New Hampshire   1-8858   02-0381573
(State or other jurisdiction   (Commission   (IRS Employer
of incorporation)   File Number)   Identification No.)

 

6 Liberty Lane West, Hampton, New Hampshire   03842-1720
(Address of principal executive offices)   (Zip Code)

Registrant’s telephone number, including area code: (603) 772-0775

N/A

(Former name or former address, if changed since last report)

 

 

Check the appropriate box below if the Form 8-K filing is intended to simultaneously satisfy the filing obligation of the registrant under any of the following provisions:

 

Written communications pursuant to Rule 425 under the Securities Act (17 CFR 230.425)

 

Soliciting material pursuant to Rule 14a-12 under the Exchange Act (17 CFR 240.14a-12)

 

Pre-commencement communications pursuant to Rule 14d-2(b) under the Exchange Act (17 CFR 240.14d-2(b))

 

Pre-commencement communications pursuant to Rule 13e-4(c) under the Exchange Act (17 CFR 240.13e-4(c))

Indicate by check mark whether the registrant is an emerging growth company as defined in Rule 405 of the Securities Act of 1933 (§230.405 of this chapter) or Rule 12b-2 of the Securities Exchange Act of 1934 (§240.12b-2 of this chapter).

Emerging growth company  ☐

If an emerging growth company, indicate by check mark if the registrant has elected not to use the extended transition period for complying with any new or revised financial accounting standards provided pursuant to Section 13(a) of the Exchange Act.  ☐

 

 

 


Item 1.01 Entry into a Material Definitive Agreement

On December 12, 2017, Unitil Corporation (“Unitil”) entered into an underwriting agreement (the “Underwriting Agreement”) with RBC Capital Markets, LLC and Merrill Lynch, Pierce, Fenner & Smith Incorporated, as representatives of the several underwriters named therein (the “Underwriters”), relating to the sale of 600,000 shares of Unitil’s common stock, no par value (the “Common Stock”), at a public offering price of $48.30 per share (the “Offering”). Unitil also granted the Underwriters a 30-day option (from the date of the Underwriting Agreement) to purchase up to an additional 90,000 shares of Common Stock (the “Option”).

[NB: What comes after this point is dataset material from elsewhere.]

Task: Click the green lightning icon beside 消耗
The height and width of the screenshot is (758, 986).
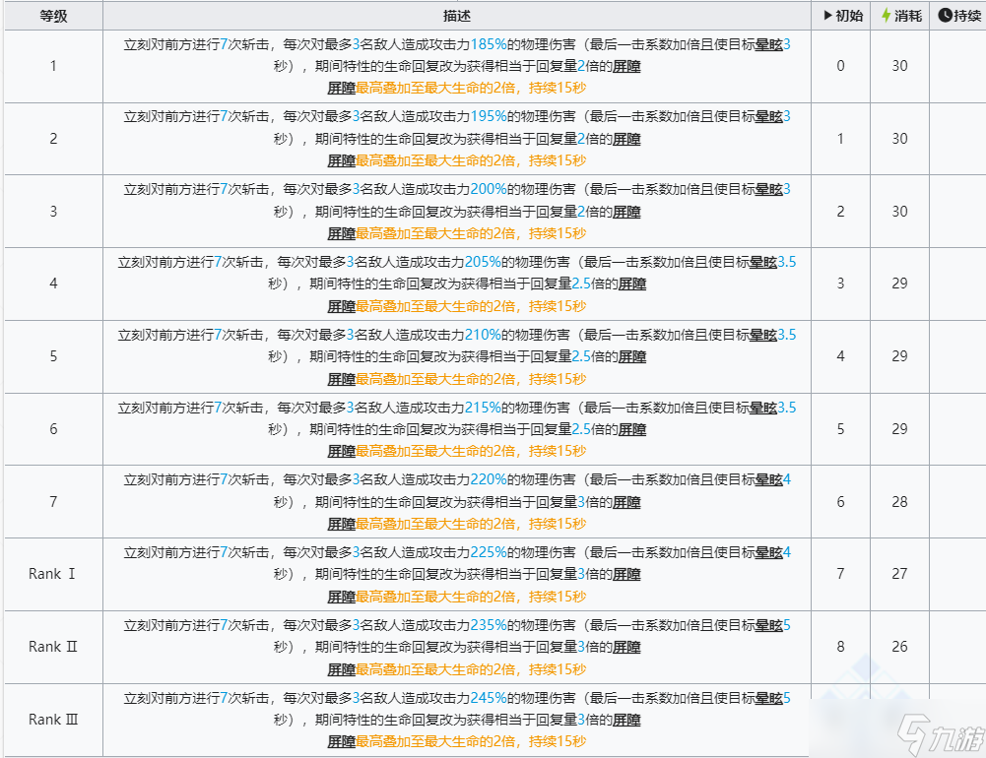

The Offering is scheduled to close on December 14, 2017. Unitil intends to use the net proceeds from the Offering of $27.5 million (including the proceeds of up to $4.2 million from any exercise by the Underwriters of the Option) to make equity capital contributions to its regulated utility subsidiaries (primarily to its regulated natural gas subsidiary), to repay short-term debt and for general corporate purposes.

The Common Stock is being offered and sold pursuant to a shelf registration statement on Form S-3 (File No. 333-221333) filed with the U.S. Securities and Exchange Commission (the “Commission”). The terms of the Common Stock are set forth in the prospectus filed December 12, 2017 with the Commission pursuant to Rule 424(b)(5) under the Securities Act of 1933, as amended.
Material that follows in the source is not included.